EXERCISE:
Nothing but the lines from the one containing "Instruction: Toggle the navigation" to the end of the material should be returned, each exactly as written.

(WORKING DATA begins)

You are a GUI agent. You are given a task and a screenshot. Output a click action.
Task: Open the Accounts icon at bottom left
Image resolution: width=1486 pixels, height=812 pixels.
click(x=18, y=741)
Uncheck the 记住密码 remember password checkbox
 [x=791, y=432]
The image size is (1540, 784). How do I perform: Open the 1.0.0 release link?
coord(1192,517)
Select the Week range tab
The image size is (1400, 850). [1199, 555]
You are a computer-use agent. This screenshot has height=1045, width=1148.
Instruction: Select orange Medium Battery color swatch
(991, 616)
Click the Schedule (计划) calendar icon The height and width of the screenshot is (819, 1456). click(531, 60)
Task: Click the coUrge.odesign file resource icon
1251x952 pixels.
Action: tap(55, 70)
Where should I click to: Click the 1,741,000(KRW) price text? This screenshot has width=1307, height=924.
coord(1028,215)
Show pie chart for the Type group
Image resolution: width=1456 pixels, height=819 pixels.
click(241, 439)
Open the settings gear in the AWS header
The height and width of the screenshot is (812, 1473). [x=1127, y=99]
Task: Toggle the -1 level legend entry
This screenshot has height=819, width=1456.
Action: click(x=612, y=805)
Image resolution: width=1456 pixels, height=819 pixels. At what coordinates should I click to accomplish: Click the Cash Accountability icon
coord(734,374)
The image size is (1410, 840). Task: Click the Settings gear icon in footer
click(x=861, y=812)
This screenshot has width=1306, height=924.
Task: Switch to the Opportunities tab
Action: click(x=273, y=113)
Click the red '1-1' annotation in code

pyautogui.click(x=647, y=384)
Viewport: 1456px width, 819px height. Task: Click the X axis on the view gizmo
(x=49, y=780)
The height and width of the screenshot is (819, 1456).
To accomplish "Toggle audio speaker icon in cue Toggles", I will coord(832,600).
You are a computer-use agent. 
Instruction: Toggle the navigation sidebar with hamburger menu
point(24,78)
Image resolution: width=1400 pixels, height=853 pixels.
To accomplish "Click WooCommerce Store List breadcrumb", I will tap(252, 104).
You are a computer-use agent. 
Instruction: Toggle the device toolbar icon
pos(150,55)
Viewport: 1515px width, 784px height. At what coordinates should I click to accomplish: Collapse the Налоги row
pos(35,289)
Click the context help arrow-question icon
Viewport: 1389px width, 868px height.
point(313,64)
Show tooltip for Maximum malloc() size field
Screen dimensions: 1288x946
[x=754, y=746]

(WORKING DATA ends)

ANSWER SECTION:
Instruction: Toggle the navigation sidebar with hamburger menu
point(24,78)
Image resolution: width=1400 pixels, height=853 pixels.
To accomplish "Click WooCommerce Store List breadcrumb", I will tap(252, 104).
You are a computer-use agent. 
Instruction: Toggle the device toolbar icon
pos(150,55)
Viewport: 1515px width, 784px height. At what coordinates should I click to accomplish: Collapse the Налоги row
pos(35,289)
Click the context help arrow-question icon
Viewport: 1389px width, 868px height.
point(313,64)
Show tooltip for Maximum malloc() size field
Screen dimensions: 1288x946
[x=754, y=746]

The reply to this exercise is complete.